LLM research is trending toward bigger and bigger models, which will further increase the costs of training and running them. BLOOM was trained on 384 Nvidia Tesla A100 GPUs (~$32,000 each). Larger models will require even larger compute clusters. BigScience has declared that it will continue to create other open-source LLMs, but it remains to be seen how it will fund its growingly costly research. (OpenAI, which started out as a non-profit organization, ended up becoming a for-profit organization that sells products and relies on funding from Microsoft.)
Another problem that remains to be solved is the huge costs of running the models. The compressed BLOOM model is 227 gigabytes large. Running it requires specialized hardware with hundreds of gigabytes of VRAM. For comparison, GPT-3 requires a computing cluster that is the equivalent of Nvidia DGX 2, which is priced at around $400,000. Hugging Face plans to launch an API platform that enables researchers to use the model for around $40 per hour, which is not a small cost.

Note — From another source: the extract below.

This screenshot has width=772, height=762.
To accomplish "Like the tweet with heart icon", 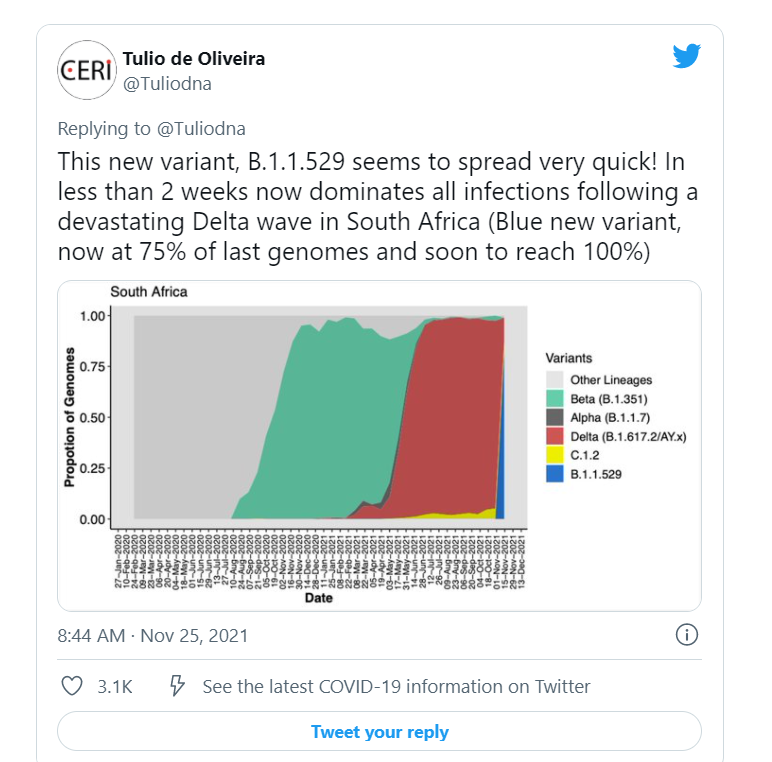I will point(72,686).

The costs of running BLOOM will also affect the applied ML community, startups and organizations that want to build products powered by LLMs. Currently, the GPT-3 API offered by OpenAI is much more attuned to product development. It will be interesting to see which directions BigScience and Hugging Face will take to enable developers to create products on top of their valuable research.
In this regard, I’m looking forward to the smaller versions of the model that BigScience plans to release in the future. Contrary to the way they are often portrayed in the media, LLMs still follow the “no free lunch” theorem. This means that when it comes to applied ML, a more compact model that has been finetuned for a specific task is more efficient than a very large model that has average performance on many tasks. An example is Codex a modified version of GPT-3 that provides superb programming assistance at a fraction of GPT-3’s size and costs. GitHub is currently offering Copilot, a product built on Codex, at $10 per month.
With the new culture that BLOOM hopes to establish, it will be interesting to see which directions academic and applied AI will take in the future.